We keep all the audio for the project in an audio folder.  Inside the audio folder is an archive folder.  Any old audio gets moved into that archive folder and since we use the letters to keep track of versions we never run into a filename conflict.  I've been asked why I don't erase the old versions instead of archiving them.  Hard drive space is cheap, especially considering how many times an old version of audio has helped me to answer a question about the history of development of a course!

Steve Flowers

That's a great tip, Job. I've used quite a few different naming schemes and have settled on a similar setup to yours. Since I rarely have more than 9 accessible sections to a course or lesson, I'll typically stick to a single digit, followed by double digits for the screen separated by a dash (1-01.) For layers, 1-01a, 1-01b, etc.. If I create my SL scenes in the right order, these correspond with the structure in Storyline. 

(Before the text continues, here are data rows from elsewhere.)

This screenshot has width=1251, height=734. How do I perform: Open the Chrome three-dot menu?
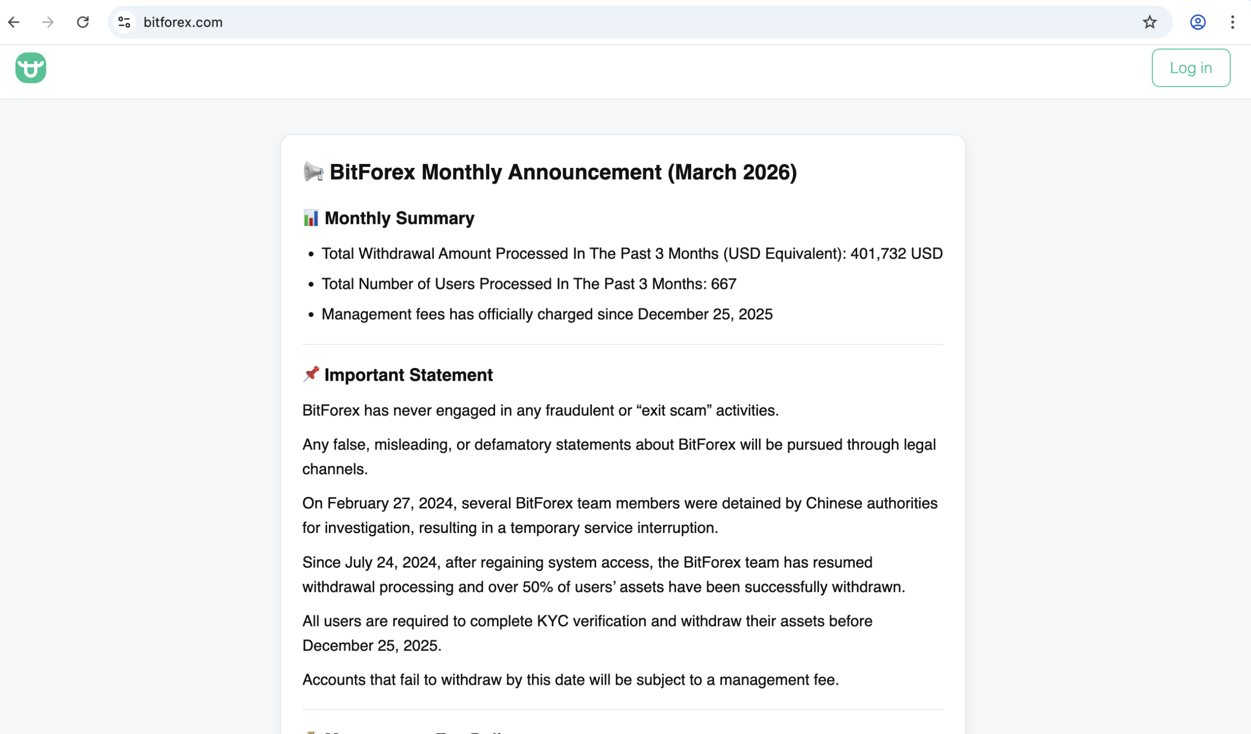[1233, 22]
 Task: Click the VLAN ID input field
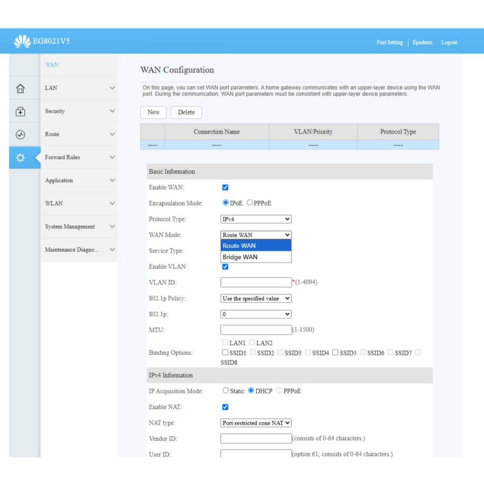(x=256, y=282)

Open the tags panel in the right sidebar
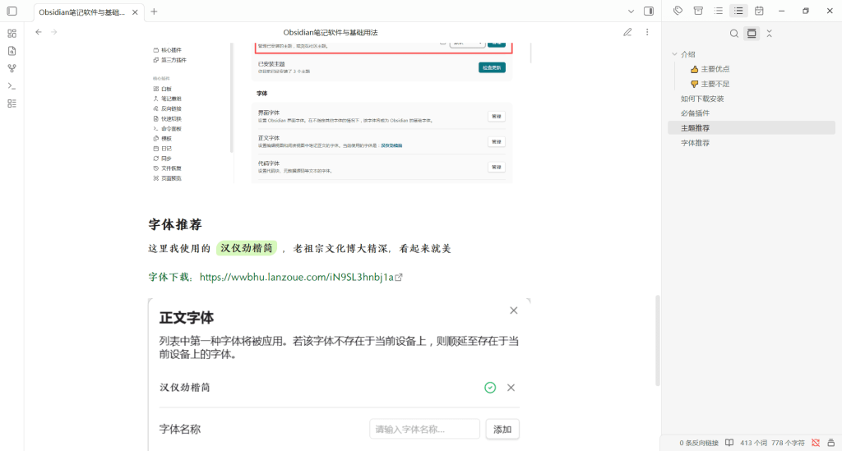(x=678, y=11)
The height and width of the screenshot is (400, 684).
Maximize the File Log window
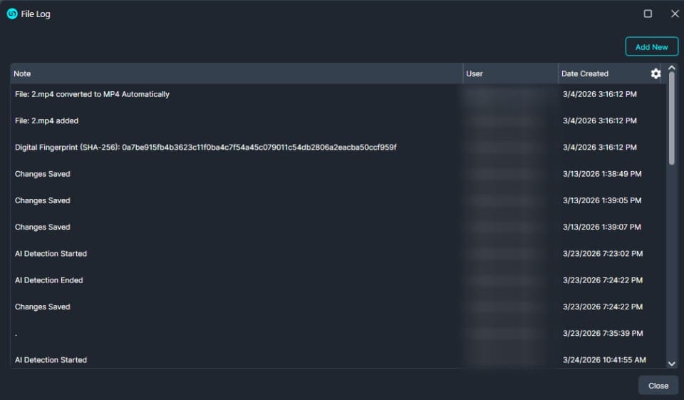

This leads to an Audacity tip. This is a feature I first started using in Sound Forge over a decade ago. In SoundForge, this is called something like Export Region. It's pretty fantastic as it lets you apply labels / regions to a track and export those regions from a single file to named files in a single batch. If you need to reprocess audio, you can open up the main file and add compression, eq or other treatment to your clean master file and re-batch output. 

In Audacity:

  • Place the cursor where you want to drop a region start and select Tracks > Add Label at Selection
  • Name the region with the file name and continue to add regions with the Add Label at Selection command.
  • When finished, pick File > Export Multiple. You'll get a few options and when finished, a bunch of files cropped by named region to the location of your choice. 

Just as with Sound Forge, this'll let you go back into your master source and make adjustments across the file. If you need to make a global change or adjustment, it's much easier to do with a contiguous track than with a bunch of exported files.

Enna Ayub

Daniel Brigham said:

Closets also work well (small space, easily stuff with pillows, etc.) You all would laugh if you saw the space I recorded in.

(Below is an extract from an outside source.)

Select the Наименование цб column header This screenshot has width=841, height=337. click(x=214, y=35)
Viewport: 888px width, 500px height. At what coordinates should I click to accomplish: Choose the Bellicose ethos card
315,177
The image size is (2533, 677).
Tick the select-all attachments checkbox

I can relate to that . . . at where I worked before, the recording room is a small storeroom, the walls plastered with king size comforters. Then when we moved to a new space, even smaller. A small laundry bag with a mic in it. To record, insert head into the laundry bag and record.

Audacity is a fantastic free tool, but the space where you record matters. if you can, rent a studio, if can't, use the above methods. Somehow we managed to get the crisp studio-like sound.

Cromerty York

Hi - As usual some great tips and tricks here. I used the labeling/export multiple function for the first time yesterday. One ten minute piece of finished work had to be split into 47 separate MP3 files, which would normally would have added a good hour to the project. Using that tip, I could complete it in seconds....then the client came back and said, "Actually, we'd like it in WAV". NO PROBLEM!!

My noise reduction tip would not to insert silences as the quiet can sometimes be a bit abrupt, but to instead use the Noise Gate feature. It's essentially the same thing, but you can control it better, and a very slight noise seems to be better (to my ear). Noise Gate is one of the Nyquist add-on features which you can install over Audacity.

Happy editing!

Greg Smith

Daniel Brigham said:

Closets also work well (small space, easily stuff with pillows, etc.) You all would laugh if you saw the space I recorded in.

I used to sit in a conference room with a blanket over me and the mike and then upgraded to a luxurious cardboard box with Styrofoam glued to the inside. Good times...

These are great tips everyone, thanks for contributing! 

Bruce Graham

Cromerty York said:


Noise Gate is one of the Nyquist add-on features which you can install over Audacity.

Thanks Cromerty.

Could you possibly explain exactly what this is, means, and how to do it?

I (for one...) have seen the Nyquist options, but would not know what to do with one if it slapped me in the face!

If you have any ScreenCam options, a demo of how to do this would be good. I appreciate that silence can be stark sometimes, so a noise-gating demo would be very useful.